A Fat Boy foi, desde o início, concebida para ser um mito!

Foi desenhada pelo próprio Willie G. Davidson, que a conduziu, ainda como protótipo, em 1988 e em 1989, a caminho da grande concentração de Daytona. Mas a impactante moto cuja assinatura é as suas jantes sólidas e as ponteiras de escape “shot gun”, chegou pela primeira vez aos concessionários da Harley-Davidson em 1990.

A máquina de marketing apostou forte na promoção, e para nem sequer dar hipóteses ao fracasso, logo em 1991, a nova “softail” chegou a milhões de americanos pelo grande ecrã, com o ainda maior Arnold Schwarzenegger aos comandos, como protagonista de um dos grandes “blockbuster” da época: o filme Terminator 2.

Ficou para a história o bem coreografado “salto” de 3 metros de altura, para dentro dos canais de esgoto de águas pluviais de Los Angeles.
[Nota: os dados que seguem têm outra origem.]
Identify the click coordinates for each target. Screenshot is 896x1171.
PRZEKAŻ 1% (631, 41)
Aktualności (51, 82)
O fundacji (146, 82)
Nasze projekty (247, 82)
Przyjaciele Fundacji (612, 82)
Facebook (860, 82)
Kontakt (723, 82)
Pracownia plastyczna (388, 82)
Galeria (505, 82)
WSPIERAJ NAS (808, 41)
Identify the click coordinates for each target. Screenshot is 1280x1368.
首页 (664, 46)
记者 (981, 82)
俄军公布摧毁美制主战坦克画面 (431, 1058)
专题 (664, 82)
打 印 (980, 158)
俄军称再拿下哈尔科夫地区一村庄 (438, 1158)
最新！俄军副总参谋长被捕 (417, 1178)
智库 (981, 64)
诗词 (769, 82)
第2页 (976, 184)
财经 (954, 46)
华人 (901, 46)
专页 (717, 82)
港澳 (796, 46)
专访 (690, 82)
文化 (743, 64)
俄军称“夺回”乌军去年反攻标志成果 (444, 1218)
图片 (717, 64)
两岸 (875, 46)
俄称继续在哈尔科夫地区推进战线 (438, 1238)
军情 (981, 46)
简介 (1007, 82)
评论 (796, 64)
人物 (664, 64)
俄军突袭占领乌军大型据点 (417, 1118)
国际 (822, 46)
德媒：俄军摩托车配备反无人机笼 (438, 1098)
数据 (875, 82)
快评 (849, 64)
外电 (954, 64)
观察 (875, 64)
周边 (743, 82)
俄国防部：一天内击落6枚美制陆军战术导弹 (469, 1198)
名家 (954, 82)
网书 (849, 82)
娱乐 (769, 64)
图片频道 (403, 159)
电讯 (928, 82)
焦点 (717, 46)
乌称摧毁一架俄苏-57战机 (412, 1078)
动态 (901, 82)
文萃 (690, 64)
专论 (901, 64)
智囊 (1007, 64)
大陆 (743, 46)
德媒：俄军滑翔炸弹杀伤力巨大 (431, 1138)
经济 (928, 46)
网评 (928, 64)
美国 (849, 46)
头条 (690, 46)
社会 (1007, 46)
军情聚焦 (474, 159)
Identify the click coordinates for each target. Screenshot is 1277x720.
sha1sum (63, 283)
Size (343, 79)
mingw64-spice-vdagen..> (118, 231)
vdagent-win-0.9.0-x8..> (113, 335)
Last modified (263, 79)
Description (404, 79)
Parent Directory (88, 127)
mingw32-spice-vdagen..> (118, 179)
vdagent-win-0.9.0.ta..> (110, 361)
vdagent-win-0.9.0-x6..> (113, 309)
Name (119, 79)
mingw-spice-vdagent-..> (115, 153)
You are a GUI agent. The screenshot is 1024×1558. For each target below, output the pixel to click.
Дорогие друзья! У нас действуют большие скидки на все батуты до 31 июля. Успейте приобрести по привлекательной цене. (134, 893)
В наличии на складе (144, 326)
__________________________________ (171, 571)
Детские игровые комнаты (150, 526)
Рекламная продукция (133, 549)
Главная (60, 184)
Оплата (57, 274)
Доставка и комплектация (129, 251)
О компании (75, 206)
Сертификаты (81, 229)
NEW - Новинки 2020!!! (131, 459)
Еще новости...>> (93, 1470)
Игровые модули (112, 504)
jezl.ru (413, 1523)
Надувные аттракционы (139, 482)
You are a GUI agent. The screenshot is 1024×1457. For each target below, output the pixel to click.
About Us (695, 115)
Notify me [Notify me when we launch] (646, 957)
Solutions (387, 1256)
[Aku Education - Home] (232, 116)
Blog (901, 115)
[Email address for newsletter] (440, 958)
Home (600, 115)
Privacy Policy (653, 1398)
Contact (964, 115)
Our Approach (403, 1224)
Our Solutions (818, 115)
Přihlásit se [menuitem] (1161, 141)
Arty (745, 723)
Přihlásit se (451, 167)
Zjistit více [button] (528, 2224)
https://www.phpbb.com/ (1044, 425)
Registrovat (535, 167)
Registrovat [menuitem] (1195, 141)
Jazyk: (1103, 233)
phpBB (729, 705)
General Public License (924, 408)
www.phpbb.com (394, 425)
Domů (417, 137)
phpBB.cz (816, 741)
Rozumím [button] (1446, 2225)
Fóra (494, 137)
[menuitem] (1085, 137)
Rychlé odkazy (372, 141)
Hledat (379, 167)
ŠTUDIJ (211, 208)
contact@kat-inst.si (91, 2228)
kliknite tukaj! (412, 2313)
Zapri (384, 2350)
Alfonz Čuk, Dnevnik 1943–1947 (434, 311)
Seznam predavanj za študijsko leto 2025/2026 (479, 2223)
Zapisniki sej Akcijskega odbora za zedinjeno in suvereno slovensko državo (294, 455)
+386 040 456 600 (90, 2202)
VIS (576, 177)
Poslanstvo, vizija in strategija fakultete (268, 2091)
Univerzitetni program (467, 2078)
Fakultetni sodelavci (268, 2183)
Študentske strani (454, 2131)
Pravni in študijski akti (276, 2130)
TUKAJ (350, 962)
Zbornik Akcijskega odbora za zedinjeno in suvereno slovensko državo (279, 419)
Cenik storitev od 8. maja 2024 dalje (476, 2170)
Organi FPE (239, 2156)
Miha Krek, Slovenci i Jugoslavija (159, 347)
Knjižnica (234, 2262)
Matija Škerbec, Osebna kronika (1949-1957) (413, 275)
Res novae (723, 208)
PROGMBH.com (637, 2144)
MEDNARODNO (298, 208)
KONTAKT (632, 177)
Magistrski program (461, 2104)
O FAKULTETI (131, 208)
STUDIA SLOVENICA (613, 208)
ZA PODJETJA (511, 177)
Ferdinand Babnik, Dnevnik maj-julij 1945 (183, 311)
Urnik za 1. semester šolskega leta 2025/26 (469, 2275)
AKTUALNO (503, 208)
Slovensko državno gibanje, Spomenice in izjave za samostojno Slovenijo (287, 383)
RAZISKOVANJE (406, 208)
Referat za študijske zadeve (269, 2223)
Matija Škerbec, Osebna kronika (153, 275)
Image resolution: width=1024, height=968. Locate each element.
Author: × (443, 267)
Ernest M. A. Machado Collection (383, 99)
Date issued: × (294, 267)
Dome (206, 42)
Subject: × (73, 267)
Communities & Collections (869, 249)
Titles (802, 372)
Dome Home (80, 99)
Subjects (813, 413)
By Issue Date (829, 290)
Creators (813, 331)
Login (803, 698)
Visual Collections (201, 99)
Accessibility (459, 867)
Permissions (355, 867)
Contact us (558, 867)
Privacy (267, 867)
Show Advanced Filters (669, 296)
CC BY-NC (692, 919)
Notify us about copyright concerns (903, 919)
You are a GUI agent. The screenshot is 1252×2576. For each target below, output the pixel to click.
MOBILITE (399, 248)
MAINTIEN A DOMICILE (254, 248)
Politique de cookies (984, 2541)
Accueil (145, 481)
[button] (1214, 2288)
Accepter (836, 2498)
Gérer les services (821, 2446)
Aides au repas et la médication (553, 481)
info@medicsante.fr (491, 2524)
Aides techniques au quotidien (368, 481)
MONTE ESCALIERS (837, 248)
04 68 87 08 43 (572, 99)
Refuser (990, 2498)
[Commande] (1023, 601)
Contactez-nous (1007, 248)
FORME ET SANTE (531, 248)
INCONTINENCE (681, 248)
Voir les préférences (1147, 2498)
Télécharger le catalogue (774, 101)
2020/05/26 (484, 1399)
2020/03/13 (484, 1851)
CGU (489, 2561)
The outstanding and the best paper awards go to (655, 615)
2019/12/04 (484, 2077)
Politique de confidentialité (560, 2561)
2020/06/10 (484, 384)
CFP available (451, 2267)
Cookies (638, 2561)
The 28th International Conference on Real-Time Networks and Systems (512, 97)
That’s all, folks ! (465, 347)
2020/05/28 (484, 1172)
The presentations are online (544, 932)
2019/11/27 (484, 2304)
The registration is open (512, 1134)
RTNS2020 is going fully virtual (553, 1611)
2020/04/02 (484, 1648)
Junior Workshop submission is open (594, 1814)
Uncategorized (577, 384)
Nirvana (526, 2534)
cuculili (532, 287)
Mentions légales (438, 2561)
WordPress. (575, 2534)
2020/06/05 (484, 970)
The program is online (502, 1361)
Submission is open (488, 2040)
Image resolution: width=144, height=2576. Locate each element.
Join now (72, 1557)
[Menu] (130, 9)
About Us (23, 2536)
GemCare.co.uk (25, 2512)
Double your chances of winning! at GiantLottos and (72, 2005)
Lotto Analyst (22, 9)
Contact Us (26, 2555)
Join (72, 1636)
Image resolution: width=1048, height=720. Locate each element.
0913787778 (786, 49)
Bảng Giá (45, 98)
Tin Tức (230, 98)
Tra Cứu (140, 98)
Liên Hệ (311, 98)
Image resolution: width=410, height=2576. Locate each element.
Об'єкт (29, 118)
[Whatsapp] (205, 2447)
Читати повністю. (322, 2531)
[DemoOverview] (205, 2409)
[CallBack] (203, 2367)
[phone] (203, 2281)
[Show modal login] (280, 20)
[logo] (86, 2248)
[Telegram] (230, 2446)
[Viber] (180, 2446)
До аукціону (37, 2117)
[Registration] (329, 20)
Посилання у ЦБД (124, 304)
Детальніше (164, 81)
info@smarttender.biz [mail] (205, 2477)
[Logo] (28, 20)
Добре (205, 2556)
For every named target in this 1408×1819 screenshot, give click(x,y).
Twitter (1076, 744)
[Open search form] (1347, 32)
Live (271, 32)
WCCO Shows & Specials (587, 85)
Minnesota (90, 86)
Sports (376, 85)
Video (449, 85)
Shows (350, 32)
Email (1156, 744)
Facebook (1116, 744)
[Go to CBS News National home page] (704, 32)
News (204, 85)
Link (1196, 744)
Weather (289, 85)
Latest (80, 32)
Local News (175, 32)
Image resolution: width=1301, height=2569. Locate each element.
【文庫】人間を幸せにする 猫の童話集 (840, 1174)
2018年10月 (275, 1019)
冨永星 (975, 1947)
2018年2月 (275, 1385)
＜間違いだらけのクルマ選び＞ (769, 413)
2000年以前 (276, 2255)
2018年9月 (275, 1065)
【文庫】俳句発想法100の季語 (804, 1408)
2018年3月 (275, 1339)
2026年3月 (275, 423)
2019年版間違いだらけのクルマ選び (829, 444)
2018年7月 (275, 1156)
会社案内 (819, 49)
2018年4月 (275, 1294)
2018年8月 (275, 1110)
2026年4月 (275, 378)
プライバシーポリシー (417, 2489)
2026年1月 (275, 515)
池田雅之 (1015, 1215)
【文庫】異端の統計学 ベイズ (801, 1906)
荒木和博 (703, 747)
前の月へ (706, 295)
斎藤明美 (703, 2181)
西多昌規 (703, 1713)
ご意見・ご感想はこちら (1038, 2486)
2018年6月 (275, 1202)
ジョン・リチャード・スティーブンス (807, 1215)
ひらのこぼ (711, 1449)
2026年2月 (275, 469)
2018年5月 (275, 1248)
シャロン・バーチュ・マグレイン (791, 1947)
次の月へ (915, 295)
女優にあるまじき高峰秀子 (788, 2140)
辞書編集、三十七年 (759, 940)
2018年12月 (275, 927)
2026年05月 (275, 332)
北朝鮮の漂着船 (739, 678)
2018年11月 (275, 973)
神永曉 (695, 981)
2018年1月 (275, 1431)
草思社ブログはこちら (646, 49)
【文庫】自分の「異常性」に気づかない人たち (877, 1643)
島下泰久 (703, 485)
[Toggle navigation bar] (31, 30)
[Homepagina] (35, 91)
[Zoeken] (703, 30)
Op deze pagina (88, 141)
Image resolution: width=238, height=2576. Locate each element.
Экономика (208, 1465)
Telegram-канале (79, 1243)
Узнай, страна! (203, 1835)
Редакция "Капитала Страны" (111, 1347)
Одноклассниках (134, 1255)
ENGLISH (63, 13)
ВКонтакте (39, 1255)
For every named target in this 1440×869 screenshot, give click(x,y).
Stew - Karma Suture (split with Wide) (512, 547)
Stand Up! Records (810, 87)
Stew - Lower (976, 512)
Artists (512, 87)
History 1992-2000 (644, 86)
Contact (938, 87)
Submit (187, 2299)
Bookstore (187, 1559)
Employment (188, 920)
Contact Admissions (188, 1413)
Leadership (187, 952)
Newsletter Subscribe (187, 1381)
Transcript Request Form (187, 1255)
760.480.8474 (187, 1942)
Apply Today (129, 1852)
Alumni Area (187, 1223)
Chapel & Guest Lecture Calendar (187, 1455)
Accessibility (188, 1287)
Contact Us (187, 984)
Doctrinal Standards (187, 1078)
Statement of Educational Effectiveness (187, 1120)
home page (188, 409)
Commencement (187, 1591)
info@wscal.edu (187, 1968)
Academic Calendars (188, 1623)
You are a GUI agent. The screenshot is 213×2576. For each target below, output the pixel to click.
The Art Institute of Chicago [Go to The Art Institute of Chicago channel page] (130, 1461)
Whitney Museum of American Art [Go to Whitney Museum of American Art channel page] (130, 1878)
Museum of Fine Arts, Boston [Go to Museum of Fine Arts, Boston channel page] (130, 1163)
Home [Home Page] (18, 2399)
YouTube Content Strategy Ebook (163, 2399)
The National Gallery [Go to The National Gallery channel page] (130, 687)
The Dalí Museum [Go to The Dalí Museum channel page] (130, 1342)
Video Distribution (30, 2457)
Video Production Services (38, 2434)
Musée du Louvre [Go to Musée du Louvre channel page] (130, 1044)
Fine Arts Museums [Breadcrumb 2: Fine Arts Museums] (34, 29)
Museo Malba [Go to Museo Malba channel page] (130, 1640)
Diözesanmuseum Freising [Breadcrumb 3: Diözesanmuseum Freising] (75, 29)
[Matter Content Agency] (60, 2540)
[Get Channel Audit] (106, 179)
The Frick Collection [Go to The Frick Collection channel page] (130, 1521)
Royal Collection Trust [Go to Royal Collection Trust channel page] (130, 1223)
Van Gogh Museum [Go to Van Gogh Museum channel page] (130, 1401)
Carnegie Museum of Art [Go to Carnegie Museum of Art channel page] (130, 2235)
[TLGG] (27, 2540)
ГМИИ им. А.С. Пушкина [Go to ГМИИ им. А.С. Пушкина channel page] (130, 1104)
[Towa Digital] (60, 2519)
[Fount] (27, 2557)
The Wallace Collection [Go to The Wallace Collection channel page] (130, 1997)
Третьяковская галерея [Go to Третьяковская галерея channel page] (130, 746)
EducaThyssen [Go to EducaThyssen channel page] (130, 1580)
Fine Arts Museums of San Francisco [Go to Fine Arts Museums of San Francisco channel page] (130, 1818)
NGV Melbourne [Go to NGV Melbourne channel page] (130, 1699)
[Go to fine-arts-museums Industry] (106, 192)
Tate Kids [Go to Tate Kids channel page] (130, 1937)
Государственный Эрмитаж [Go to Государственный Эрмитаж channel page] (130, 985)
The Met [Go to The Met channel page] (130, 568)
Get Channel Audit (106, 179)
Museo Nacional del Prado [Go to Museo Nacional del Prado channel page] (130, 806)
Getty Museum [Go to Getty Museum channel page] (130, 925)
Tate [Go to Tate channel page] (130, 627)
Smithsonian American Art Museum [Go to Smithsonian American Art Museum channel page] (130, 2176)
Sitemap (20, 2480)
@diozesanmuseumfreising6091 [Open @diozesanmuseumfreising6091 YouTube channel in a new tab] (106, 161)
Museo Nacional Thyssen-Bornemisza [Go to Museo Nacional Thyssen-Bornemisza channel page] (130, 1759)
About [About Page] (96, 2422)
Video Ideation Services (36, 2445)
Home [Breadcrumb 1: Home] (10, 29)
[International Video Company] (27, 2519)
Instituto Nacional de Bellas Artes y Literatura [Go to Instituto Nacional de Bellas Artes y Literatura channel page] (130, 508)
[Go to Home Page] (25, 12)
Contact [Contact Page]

Tendo em conta que a Fat Boy pesava bastante mais de 300kg, não é de admirar que a filmagem tenha sido assistida por especialistas de efeitos especiais, que utilizaram um guindaste e cabos de 3 centímetros de espessura para suportar o peso durante o “vôo”, fazendo com que, no momento do impacto com o solo, o conjunto pesasse apenas cerca de 80kg. 
Ainda assim, foi um momento espectacular e uma imagem que, depois de os cabos terem sido removidos digitalmente, ficou bem marcada no imaginário de qualquer motociclista, e nos relatórios de vendas da "Motorcycle Company" com as encomendas da Fat Boy a subirem em flecha, mantendo-se ainda hoje como um dos modelos mais vendidos da gama.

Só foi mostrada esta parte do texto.